[Collected data]
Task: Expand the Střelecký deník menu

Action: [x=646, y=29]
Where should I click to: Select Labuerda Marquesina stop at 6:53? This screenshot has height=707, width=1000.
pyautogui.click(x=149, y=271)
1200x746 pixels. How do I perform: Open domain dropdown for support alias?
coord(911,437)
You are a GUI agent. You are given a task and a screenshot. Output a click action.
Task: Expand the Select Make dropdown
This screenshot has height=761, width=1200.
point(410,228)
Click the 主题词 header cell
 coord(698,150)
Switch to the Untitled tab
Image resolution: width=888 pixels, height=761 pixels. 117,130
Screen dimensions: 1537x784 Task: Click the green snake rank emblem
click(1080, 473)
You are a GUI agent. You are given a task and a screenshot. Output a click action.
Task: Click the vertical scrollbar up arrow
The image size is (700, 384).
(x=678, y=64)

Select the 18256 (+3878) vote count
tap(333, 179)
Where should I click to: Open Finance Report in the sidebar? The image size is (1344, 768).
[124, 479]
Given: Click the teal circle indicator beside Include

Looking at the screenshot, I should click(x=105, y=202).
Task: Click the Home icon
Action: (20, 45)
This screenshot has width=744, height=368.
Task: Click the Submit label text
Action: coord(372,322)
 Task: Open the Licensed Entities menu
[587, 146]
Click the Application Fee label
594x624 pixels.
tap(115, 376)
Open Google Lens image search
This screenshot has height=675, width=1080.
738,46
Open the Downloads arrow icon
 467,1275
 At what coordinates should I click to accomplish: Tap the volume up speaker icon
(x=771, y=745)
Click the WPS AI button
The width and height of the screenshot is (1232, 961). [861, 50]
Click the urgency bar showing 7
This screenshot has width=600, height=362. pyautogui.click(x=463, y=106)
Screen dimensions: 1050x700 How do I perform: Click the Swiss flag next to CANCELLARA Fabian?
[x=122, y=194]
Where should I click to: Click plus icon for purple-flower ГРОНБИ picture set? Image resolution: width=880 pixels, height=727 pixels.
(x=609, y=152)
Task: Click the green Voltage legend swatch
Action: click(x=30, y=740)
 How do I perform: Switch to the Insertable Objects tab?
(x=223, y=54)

**Exercise details:** Transcribe each entry precisely, missing none.

**Reply to the exercise:**
Task: Expand the Střelecký deník menu

Action: [x=646, y=29]
Where should I click to: Select Labuerda Marquesina stop at 6:53? This screenshot has height=707, width=1000.
pyautogui.click(x=149, y=271)
1200x746 pixels. How do I perform: Open domain dropdown for support alias?
coord(911,437)
You are a GUI agent. You are given a task and a screenshot. Output a click action.
Task: Expand the Select Make dropdown
This screenshot has height=761, width=1200.
point(410,228)
Click the 主题词 header cell
 coord(698,150)
Switch to the Untitled tab
Image resolution: width=888 pixels, height=761 pixels. 117,130
Screen dimensions: 1537x784 Task: Click the green snake rank emblem
click(1080, 473)
You are a GUI agent. You are given a task and a screenshot. Output a click action.
Task: Click the vertical scrollbar up arrow
The image size is (700, 384).
(x=678, y=64)

Select the 18256 (+3878) vote count
tap(333, 179)
Where should I click to: Open Finance Report in the sidebar? The image size is (1344, 768).
[124, 479]
Given: Click the teal circle indicator beside Include

Looking at the screenshot, I should click(x=105, y=202).
Task: Click the Home icon
Action: (20, 45)
This screenshot has width=744, height=368.
Task: Click the Submit label text
Action: coord(372,322)
 Task: Open the Licensed Entities menu
[587, 146]
Click the Application Fee label
594x624 pixels.
tap(115, 376)
Open Google Lens image search
This screenshot has height=675, width=1080.
738,46
Open the Downloads arrow icon
 467,1275
 At what coordinates should I click to accomplish: Tap the volume up speaker icon
(x=771, y=745)
Click the WPS AI button
The width and height of the screenshot is (1232, 961). [861, 50]
Click the urgency bar showing 7
This screenshot has width=600, height=362. pyautogui.click(x=463, y=106)
Screen dimensions: 1050x700 How do I perform: Click the Swiss flag next to CANCELLARA Fabian?
[x=122, y=194]
Where should I click to: Click plus icon for purple-flower ГРОНБИ picture set? Image resolution: width=880 pixels, height=727 pixels.
(x=609, y=152)
Task: Click the green Voltage legend swatch
Action: click(x=30, y=740)
 How do I perform: Switch to the Insertable Objects tab?
(x=223, y=54)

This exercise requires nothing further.